Sholto bowed. It appeared no matter of credit to him. He did not wish to waste words; but James Douglas persisted.
“Are you then for me or against me?” he cried, again raising himself on his elbow. “I bid you tell me!”
“Neither for you nor yet against you,” answered Sholto, with swift decision. “I am _for_ my liege lady, my dear mistress, in all things. In that in which she is _for_ you, I and mine are for you. In that wherein she is against you, I am against you!”
“But when the besiegers come to Thrieve, as they surely will, on which side will you fight?”
“For whomsoever my lady wills,” answered Sholto. “I am her buckler, so long as she hath need of me. But if I go forth to battle, fear not any treachery. My father will smite me even as he hath smitten you--only more sure and to the death! He hath sworn, and I accepted his oath!”
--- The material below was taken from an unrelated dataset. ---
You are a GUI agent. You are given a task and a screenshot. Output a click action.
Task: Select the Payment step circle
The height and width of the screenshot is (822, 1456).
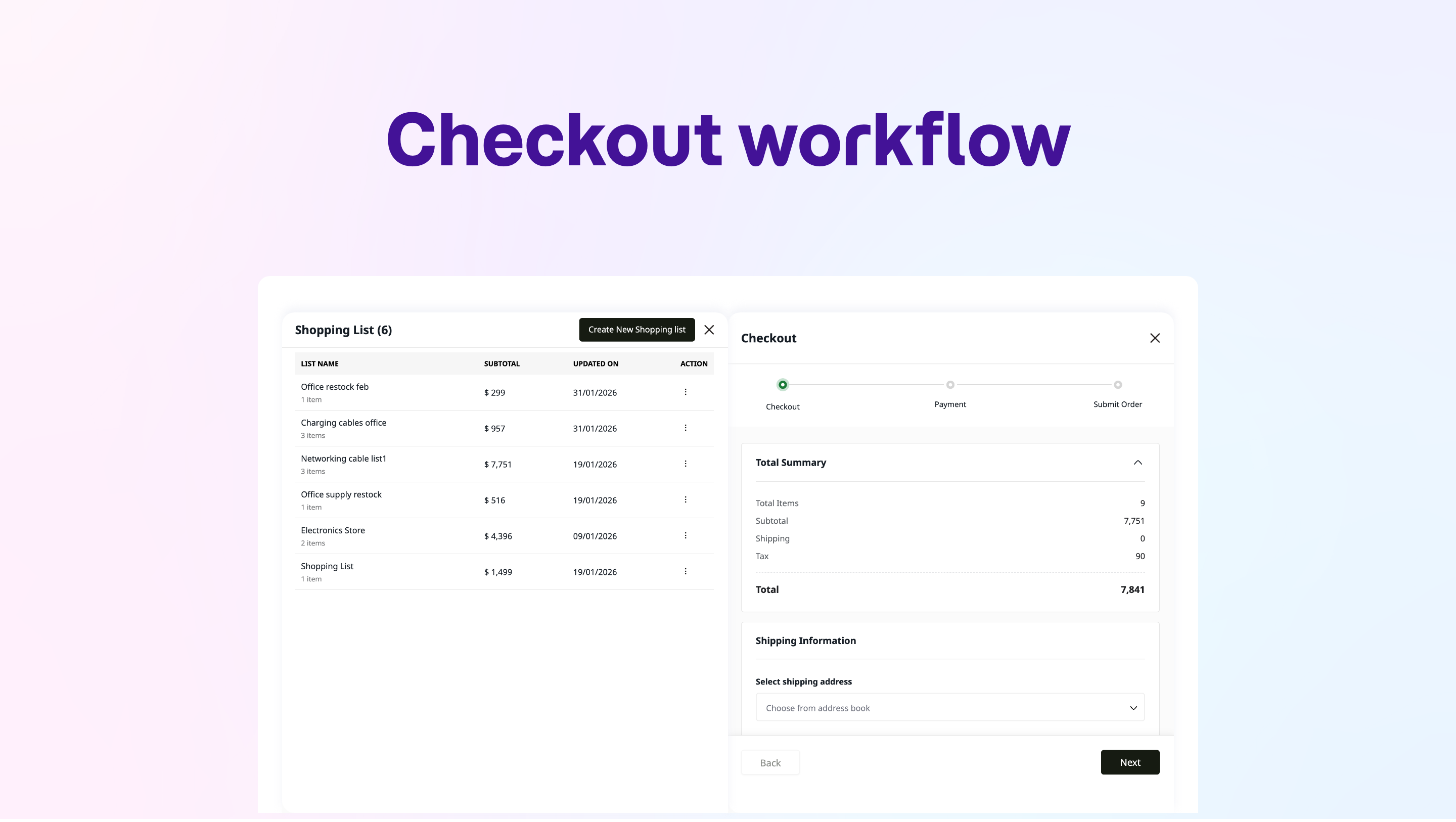tap(949, 384)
The face of James Douglas darkened.
“Then you know?” he cried; “you have heard the tale of Arkinholm?”
We looked at one another, and James Douglas looked at us. It was the first time we had heard that name of fear and fate. Our countenances answered for us.
“No, you are true folk,” he said, “you have not heard.”
He heaved himself up with a certain pride.
“Now,” he said firmly, “I can sit up and tell you. There is no shame--_in that!_” He added the last words as if recollecting himself.
“I have the strength--give me another cup of wine. I am drained to the white like any calf. There! Now I can speak of Arkinholm, and tell how the Douglases of the Black can die!”